Durch Sinequa wird die Zeit für Informationssuche und eventuelle neue Analysen um Größenordnungen reduziert.
(Bild: Sinequa)

Im Rahmen der Entwicklung medikamentöser Therapien führt das Unternehmen umfangreiche klinische Studien durch. Auf die dabei entstehenden Big Data Inhalte muss UCB bei der Medikamentenentwicklung permanent zugreifen, um relevante Daten für weiterführende statistische Analysen zu finden. Rund zehn Millionen Dateien haben sich dabei in den letzten 15 Jahren angesammelt – ein Datenberg von 20 Terabyte, der jährlich um derzeit 30 % wächst.

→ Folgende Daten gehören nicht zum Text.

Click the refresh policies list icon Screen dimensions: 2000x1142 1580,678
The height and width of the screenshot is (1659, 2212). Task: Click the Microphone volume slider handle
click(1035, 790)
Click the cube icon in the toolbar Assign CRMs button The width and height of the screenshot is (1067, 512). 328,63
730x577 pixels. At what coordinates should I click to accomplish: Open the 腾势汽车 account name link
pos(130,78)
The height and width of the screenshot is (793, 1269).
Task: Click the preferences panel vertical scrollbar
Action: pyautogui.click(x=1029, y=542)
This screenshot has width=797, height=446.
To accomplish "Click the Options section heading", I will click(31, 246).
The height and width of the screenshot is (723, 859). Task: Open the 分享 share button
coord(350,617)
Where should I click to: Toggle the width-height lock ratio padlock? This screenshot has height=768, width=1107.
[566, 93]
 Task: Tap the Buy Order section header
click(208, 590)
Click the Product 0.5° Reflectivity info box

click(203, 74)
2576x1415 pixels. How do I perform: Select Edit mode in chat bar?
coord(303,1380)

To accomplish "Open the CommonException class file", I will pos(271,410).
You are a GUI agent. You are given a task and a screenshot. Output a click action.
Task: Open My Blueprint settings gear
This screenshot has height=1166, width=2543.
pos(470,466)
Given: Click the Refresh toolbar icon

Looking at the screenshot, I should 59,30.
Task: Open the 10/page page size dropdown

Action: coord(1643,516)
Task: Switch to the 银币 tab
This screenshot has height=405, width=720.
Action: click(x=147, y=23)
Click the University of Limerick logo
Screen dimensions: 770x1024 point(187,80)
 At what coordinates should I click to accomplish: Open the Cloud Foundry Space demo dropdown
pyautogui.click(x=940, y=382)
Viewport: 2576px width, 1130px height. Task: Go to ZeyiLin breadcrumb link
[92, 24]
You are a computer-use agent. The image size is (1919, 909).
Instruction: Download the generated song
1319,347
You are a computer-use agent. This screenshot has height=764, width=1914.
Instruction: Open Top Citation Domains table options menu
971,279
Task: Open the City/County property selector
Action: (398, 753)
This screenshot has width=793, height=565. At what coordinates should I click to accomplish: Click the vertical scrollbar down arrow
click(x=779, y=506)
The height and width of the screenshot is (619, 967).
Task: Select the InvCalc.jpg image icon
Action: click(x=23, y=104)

Darunter sind mehr als eine Million SAS-Datensätze mit Milliarden von Datenzeilen, SAS-Programmcode, ASCII-, Microsoft Office- und PDF-Dateien. Mit wachsender Anzahl an Dateitypen und Inhaltsvolumina wird die Suche nach den benötigten Informationen zusehends schwieriger. Um hierbei Kosten einzusparen, suchte UCB eine Enterprise Search-Lösung, mit der Analysten relevante klinische Datensätze finden.

Hintergrundinfos zu früheren Studien

Die einfach zu implementierende Sinequa-Plattform ermöglicht es UCB, Suchabfragen einfacher und effizienter zu gestalten. Über eine einfache Abfrage können Statistiker und Datenmanager Daten für ihre aktuellen Studien und Analysen finden, ebenso wie Hintergrundinformationen zu den ursprünglichen Studien.